Thursday, January 1, 2004

Sappy New Year

I am sitting here alone, once again, through my own choice, but it is not a good way to begin a new year. I chose not to participate in the all-night drink fest yesterday, and today, when the prospect was to go and sit in the house at LaSalle for an hour or more feeling like a fifth wheel, I again said no. I am anti-social, and it is a problem in my current situation.
There are many things I don’t find amusing. I have been told I take things too seriously (by those who take almost nothing seriously, and often invade my private space), and this is unlikely to change. As the years go on, more and more situations seem pointless to me.
I do laugh occasionally, but at present those things that amuse me are not popular with the others around me. What can I make of that? I’m in need of a sea-change, I guess, if I am to remain here.
I have been looking forward to the changes in methodology to be used if I continue at the Tec for another semester, however, all else looks bleak. During this hiatus, I have been trying to decide if that implementation is enough to keep me here. There is little or nothing calling me back to New York, and thus, I feel like a man without a home. Unfortunately, I cannot afford to travel very widely for too long. I have already spent a great deal of money just to maintain this lately unsatisfying existence.
The only time I experience a modicum of happiness is when I am alone, and that too quickly fades. Am I in need of therapy, or am I simply fated to suffer ennui where others are satisfied?

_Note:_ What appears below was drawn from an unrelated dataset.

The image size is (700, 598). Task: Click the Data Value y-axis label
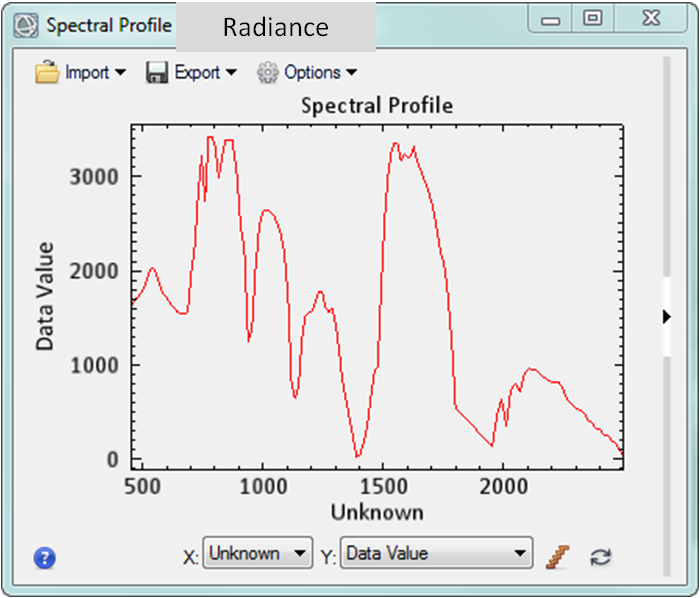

Movies have provided escape. For two hours at a time, I have been drawn in and left my sullen, passionless life outside the theater. In the last three years, I have seen more films than I did in the previous ten, but now, even they are becoming predictable.
This place seems to have given me about all it has to give. I feel as if I want or need more, but am clueless as to what that might be. My friend went away for two days with his family. We both had a good time—he experiencing new social activities, and I, sitting here alone with no one intruding. I went to the cinema one evening by myself, and bought a book. At the end of that day, I experienced a feeling of satisfaction, but it was short-lived. The next day, the “vacation” ended, and all the familiar trappings fell back into place. I went with my friend to see the same film again, so even that experience was revised in my mind and placed in the category of familiar! I still have the book, of course, a collection of Jaime Sabines’s poetry, but I have not again delved into it as I did on the day of purchase. Many of the pieces I was already familiar with.
I have done quite a bit of work in preparation for the next semester, but there is so much more to do. As I sit pondering a decision in that regard, time is slipping away. Do I invest more effort in this, only to throw it up at the last minute? Or do I effectuate and prepare for something new?
Why, oh why, when busy and bored, do I see myself lounging in a hammock on a beach somewhere with even less to do?
I believe I was born too early for this life. If I were twenty years old now, I’d be in a perfect position to go through these head-trips, come to realizations, then go on with so much time ahead of me. Unfortunately, when I was twenty, I was too busy being distracted by the traumas of others to take care of my own.
Perhaps it is lost time for which I despair or perhaps it is the milieu in which I have settled. So many young people around me, too much of the time, reminding me of all my mistakes and lost opportunities. I need to reboot, but I’m working with old equipment.